2017 is a new starting point for our company: the organic conversion of the family’s 150 ha of organic Prosecco and organic Pinot grigio’s vineyard, which started in 2010, is finally over.

Have you ever thought about what really takes to put an end to the use of pesticides, herbicides and synthetic fertilizers in the vineyard?

First of all, a change of mindset.

My personal experience in organic Prosecco’s grapes production has led me to understand that the key factors to be a good organic farmer are just 4: question yourself, have a clear mission and a good plan, never give up, start over again!


1.     Question yourself


Easier said than done.

Farmers are generally conservative and in agricultural sector there is always a strong temptation to think: “this production method has been suiting me for a long time, it works, why should I change?”

Luckily, I grew up in a wine family that has never given up testing new ways to produce healthier grapes and this way of thinking has influenced me 100%, no question about that.

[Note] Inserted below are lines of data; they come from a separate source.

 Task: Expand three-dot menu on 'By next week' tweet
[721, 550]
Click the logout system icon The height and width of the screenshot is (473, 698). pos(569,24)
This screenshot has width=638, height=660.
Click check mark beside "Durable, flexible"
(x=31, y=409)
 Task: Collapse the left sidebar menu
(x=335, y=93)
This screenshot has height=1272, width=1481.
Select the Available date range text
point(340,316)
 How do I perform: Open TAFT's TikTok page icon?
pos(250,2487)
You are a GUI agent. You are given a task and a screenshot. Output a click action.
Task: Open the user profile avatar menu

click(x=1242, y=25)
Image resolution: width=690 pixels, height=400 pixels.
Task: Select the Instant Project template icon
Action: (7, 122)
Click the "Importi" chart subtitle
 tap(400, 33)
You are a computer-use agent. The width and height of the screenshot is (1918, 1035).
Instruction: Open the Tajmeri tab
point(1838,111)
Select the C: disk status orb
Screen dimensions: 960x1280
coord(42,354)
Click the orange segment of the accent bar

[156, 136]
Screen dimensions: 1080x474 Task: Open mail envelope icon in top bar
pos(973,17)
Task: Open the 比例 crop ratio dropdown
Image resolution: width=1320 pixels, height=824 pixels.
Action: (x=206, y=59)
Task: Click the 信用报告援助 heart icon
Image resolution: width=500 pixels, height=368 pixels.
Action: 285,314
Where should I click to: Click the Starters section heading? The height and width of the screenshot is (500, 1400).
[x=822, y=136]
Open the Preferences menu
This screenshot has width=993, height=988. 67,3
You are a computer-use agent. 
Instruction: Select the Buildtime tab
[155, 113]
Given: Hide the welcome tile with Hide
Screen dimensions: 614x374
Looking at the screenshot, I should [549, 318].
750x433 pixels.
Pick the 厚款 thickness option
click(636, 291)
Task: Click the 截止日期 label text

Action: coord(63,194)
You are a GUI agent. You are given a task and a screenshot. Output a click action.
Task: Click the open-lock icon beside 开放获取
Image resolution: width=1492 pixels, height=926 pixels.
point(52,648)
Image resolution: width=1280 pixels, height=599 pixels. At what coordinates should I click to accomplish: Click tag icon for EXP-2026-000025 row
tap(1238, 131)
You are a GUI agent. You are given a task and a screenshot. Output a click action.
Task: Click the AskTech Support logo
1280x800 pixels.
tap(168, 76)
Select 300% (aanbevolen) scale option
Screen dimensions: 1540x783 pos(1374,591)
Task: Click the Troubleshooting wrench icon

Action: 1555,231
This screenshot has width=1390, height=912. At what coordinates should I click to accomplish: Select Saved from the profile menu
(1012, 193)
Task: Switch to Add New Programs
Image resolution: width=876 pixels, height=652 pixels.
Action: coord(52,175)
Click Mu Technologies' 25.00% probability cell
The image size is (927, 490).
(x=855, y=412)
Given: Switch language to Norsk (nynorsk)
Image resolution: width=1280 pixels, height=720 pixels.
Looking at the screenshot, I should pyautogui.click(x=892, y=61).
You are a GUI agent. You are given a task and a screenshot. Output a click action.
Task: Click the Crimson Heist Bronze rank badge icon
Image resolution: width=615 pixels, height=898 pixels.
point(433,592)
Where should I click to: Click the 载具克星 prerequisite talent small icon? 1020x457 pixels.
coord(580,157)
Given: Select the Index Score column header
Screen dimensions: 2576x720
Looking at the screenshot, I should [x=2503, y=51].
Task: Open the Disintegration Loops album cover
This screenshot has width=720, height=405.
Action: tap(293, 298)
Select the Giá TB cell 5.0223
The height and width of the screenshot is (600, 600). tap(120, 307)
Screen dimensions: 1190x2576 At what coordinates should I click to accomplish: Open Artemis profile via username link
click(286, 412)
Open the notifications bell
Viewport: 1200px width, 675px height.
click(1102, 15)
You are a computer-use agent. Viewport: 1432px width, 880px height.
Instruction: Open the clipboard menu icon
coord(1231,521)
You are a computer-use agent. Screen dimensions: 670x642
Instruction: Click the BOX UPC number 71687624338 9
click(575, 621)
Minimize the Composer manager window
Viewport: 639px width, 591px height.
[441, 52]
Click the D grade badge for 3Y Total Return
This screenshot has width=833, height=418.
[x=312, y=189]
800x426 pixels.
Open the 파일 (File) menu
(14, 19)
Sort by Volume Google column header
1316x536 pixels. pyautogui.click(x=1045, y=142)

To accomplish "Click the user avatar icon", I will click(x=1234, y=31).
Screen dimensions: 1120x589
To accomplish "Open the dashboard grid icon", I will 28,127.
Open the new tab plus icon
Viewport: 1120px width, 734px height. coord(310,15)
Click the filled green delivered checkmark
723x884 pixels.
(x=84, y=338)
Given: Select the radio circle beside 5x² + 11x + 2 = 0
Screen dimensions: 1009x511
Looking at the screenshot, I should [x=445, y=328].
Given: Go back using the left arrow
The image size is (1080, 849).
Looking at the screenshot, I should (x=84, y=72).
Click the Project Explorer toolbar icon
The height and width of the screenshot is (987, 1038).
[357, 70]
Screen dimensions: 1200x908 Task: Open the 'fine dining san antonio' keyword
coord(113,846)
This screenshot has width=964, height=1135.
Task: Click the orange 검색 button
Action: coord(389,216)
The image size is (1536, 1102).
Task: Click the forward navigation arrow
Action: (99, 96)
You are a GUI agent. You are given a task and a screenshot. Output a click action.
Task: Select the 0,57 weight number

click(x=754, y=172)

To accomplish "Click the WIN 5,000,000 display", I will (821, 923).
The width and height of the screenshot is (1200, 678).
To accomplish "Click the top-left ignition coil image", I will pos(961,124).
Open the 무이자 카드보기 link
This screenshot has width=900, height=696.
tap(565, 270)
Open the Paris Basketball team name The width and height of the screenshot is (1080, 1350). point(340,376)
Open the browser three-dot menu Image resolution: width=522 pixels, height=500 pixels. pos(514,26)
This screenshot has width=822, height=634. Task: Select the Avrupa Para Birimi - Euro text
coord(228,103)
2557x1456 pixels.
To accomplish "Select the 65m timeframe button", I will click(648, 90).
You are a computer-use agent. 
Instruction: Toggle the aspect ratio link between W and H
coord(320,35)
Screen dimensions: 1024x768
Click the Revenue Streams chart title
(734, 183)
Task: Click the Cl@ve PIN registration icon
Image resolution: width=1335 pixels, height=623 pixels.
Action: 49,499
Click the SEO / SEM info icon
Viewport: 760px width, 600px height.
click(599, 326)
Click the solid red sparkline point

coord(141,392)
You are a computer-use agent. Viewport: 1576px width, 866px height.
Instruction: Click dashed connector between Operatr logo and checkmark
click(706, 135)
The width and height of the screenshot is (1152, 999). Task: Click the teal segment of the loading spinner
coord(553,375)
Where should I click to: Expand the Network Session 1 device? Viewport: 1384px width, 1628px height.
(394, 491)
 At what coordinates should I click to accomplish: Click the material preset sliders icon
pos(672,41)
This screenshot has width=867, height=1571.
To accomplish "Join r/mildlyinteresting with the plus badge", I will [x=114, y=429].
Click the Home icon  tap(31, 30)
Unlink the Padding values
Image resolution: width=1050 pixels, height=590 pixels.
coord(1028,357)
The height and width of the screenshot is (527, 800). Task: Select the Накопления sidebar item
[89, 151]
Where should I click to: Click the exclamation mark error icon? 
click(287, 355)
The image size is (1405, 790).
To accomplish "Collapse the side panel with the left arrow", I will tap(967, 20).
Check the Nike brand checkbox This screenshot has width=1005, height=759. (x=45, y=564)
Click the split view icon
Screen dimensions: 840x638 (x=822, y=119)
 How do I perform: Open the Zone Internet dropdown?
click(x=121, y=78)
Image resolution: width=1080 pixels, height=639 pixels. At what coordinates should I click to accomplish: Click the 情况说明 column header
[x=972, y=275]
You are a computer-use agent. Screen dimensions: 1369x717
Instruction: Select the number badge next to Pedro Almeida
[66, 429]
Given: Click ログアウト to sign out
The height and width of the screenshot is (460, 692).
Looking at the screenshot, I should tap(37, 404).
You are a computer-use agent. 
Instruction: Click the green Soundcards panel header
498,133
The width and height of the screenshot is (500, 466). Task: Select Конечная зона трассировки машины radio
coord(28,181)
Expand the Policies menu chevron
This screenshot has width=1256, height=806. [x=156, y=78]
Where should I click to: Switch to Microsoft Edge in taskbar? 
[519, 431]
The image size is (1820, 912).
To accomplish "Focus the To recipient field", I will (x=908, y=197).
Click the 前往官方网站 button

In the late 80s, my father tried to reduce the environmental impact of producing wine grapes by introducing more sustainable techniques (such as strip cultivation, which I am still using today), instead of using synthetic herbicides, and by promoting integrate control of pests in the vineyard.


My father’s vision not only helped me to approach to a more sustainable way of farming, but it also got me used to work for a continuous improvement.

For this reason, even if I admired him for his achievements, all I could keep thinking was:

“What can we do to be even more sustainable?”


2.     Have a clear mission and a good plan


You must be firm. You must know what you want and how long does it takes to reach the goal.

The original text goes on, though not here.